To these scaling laws, Deepmind recently added the importance of larger data sets for scaling performance with the Chinchilla paper. More training data leads to better performance.
Game over or Alt Intelligence?
Will scaling a system like Gato one day enable general artificial intelligence? The confidence in the scaling principle is not shared by everyone: In a new post on Substack about Gato, cognitive scientist and AI researcher Gary Marcus speaks of a failed "Scaling-Uber-Alles" approach. All current large AI models such as GPT-3, PaLM, Flamingo or even Gato would combine moments of brilliance with absolute incomprehension.
While humans are also prone to error, he said, "anyone who is candid will recognize that these kinds of errors reveal that something is, for now, deeply amiss. If either of my children routinely made errors like these, I would, no exaggeration, drop everything else I am doing, and bring them to the neurologist, immediately."
Marcus refers to this line of research as Alt Intelligence: "Alt Intelligence isn’t about building machines that solve problems in ways that have to do with human intelligence. It’s about using massive amounts of data – often derived from human behavior – as a substitute for intelligence."
According to Marcus, this method is not new, but the accompanying hubris of achieving general artificial intelligence simply by scaling is.
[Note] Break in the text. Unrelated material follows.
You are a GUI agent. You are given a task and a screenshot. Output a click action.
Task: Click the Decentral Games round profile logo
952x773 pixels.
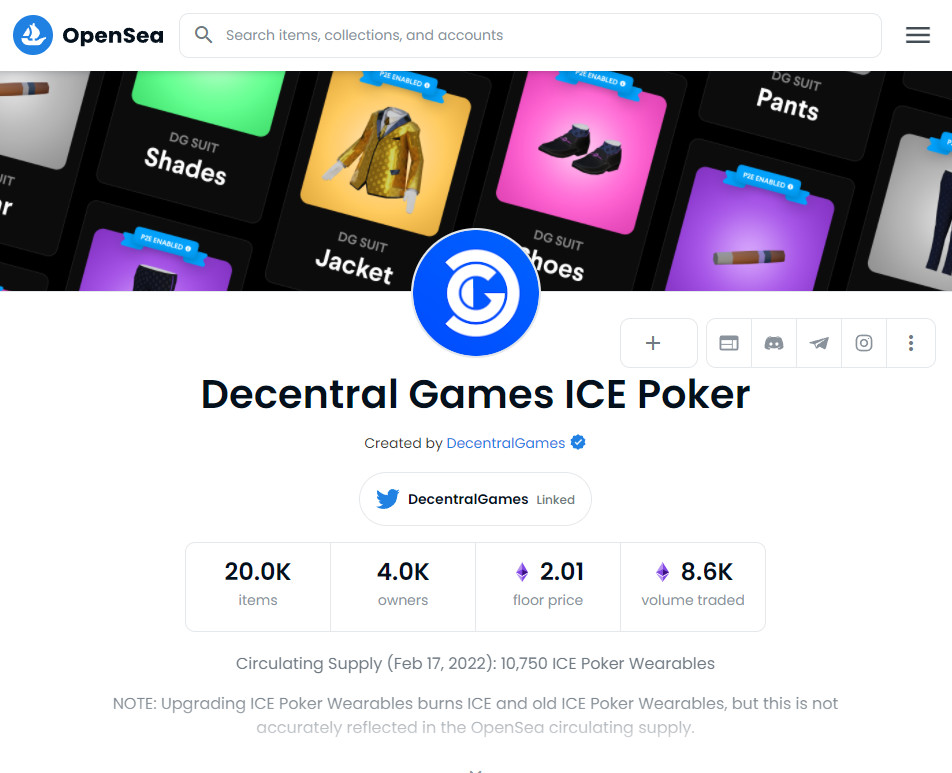476,292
With his Substack-Post Marcus is also responding to a Twitter post by Nando de Freitas, research director at Deepmind: "It's all about scale now! The Game is Over," de Freitas said in the context of Gato. "It's about making these models bigger, safer, compute efficient, faster at sampling, smarter memory, more modalities, INNOVATIVE DATA, on/offline, ... ."
De Freitas sees Deepmind on its way to general AI if the scaling problems he describes are solved. Sutton's lesson is not a bitter, but rather a sweet one, according to the Deepmind researcher. De Freitas is expressing here what many in the industry are thinking, Marcus writes.
But more cautious tones are also coming from Deepmind: "Maybe scaling is enough. Maybe," writes lead scientist Murray Shanahan. But he sees little evidence in Gato that scaling alone will lead to human-level generalization. "Thankfully we're working in multiple directions", writes Shanahan.